Carpenter certainly does not disdain the importance of the suffrage.  But he offers a valuable corrective to the view that the suffrage is either a necessary or a sufficient condition to achieve what might be called a truly “republican form of government.”  His book is full of the already noted Indigenous peoples of both the United States and Canada, or the women of the United States, Canada, and Mexico who were deprived of the suffrage, obviously without justification, but who, nonetheless, had a sense of their own civic identity and participated actively in various and sundry petition movements about various issues.  Carpenter has performed truly amazing feats of scholarship in determining who exactly signed various petitions and demonstrates that women often outnumbered men.  A key moment in the book is when Angelina Grimke is allowed personally to present an anti-slavery petition to the Massachusetts legislature, even though Massachusetts rejected the idea of women’s suffrage.  A sense of what political scientists call “efficacy” is all-important.  We know that many people with the legal right to vote do not, because they lack a sense of efficacy. By the same token, Carpenter’s book is replete with unknown individuals who did have such a sense, revealed in their willingness to become involved in petition movements.

[WHAT TO PRODUCE]:
Answer these questions using the text on Carpenter's book:
(a) According to Carpenter's research, which group often outnumbered men among the people who signed petitions?
(b) Which legislature did Angelina Grimke personally present an anti-slavery petition to?
(c) Why do many people with the legal right to vote not vote?
You won't need the records for this.

[DATA ROWS]:

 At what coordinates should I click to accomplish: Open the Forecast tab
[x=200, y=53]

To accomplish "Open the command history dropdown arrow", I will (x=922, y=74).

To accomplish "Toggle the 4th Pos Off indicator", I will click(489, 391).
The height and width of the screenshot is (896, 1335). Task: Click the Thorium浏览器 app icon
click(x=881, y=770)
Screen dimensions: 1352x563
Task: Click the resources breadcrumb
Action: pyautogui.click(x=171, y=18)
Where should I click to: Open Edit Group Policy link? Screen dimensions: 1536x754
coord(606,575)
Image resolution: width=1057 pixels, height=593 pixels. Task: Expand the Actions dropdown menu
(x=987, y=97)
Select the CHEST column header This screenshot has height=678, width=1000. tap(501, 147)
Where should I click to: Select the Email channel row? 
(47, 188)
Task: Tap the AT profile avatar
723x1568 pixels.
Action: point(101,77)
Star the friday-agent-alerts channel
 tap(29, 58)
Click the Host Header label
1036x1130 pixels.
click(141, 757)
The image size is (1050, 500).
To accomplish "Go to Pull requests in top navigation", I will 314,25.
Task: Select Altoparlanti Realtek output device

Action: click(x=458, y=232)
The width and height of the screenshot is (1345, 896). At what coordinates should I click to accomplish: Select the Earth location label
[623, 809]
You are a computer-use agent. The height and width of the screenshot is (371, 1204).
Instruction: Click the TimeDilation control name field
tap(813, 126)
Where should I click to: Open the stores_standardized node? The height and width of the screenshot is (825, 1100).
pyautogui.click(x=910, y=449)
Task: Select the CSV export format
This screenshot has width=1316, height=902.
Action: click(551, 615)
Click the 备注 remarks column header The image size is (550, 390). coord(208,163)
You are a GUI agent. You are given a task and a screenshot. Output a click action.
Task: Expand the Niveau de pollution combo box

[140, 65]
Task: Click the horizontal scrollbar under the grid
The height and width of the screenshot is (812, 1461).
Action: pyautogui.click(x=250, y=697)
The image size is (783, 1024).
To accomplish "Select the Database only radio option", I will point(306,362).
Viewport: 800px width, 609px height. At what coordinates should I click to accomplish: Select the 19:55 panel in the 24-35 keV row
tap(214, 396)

[REPLY]:
(a) Women.
(b) The Massachusetts legislature.
(c) They lack a sense of efficacy.